Memory retrieval dynamics and storage capacity of a modular network model of association cortex with featural decomposition

TL;DR

This paper models a modular neural network inspired by the primate cortex to analyze its memory retrieval dynamics and storage capacity, revealing near-optimal retrieval with minimal errors and examining the effects of synaptic scaling.

Contribution

It introduces a multimodular autoassociator model with finite connectivity and analyzes its capacity and dynamics, linking results to statistical mechanics and questioning the role of synaptic scaling.

Findings

Cued retrieval nearly saturates the upper bound with negligible spurious activation.

Storage capacity scales with the number of features per module following a combinatorial relationship.

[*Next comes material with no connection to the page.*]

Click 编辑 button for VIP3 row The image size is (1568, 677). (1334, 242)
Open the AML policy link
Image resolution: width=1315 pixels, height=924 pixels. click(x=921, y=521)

Long-range synaptic scaling has minor impact on capacity and retrieval, challenging its presumed role in the neocortex.

Abstract

The primate heteromodal cortex presents an evident functional modularity at a mesoscopic level, with physiological and anatomical evidence pointing to it as likely substrate of long-term memory. In order to investigate some of its properties, a model of multimodular autoassociator is studied. Each of the many modules represents a neocortical functional ensemble of recurrently connected neurons and operates as a Hebbian autoassociator, storing a number of local features which it can recall upon cue. The global memory patterns are made of combinations of features sparsely distributed across the modules. Intermodular connections are modelled as a finite-connectivity random graph. Any pair of features in any respective pair of modules is allowed to be involved in several memory patterns; the coarse-grained modular network dynamics is defined in such a way as to overcome the consequent ambiguity of associations. Effects of long-range homeostatic synaptic scaling on network performance are also assessed. The dynamical process of cued retrieval almost saturates a natural upper bound while producing negligible spurious activation. The extent of finite-size effects on storage capacity is quantitatively evaluated. In the limit of infinite size, the functional relationship between storage capacity and number of features per module reduces to that which other authors found by methods from equilibrium statistical mechanics, which suggests that the origin of the functional form is of a combinatorial nature. In contrast with its apparent inevitability at intramodular level, long-range synaptic scaling results to be of minor relevance to both retrieval and storage capacity, casting doubt on its existence in the neocortex. A conjecture is also posited about how statistical fluctuation of connectivity across the network may underpin spontaneous emergence of semantic hierarchies through learning.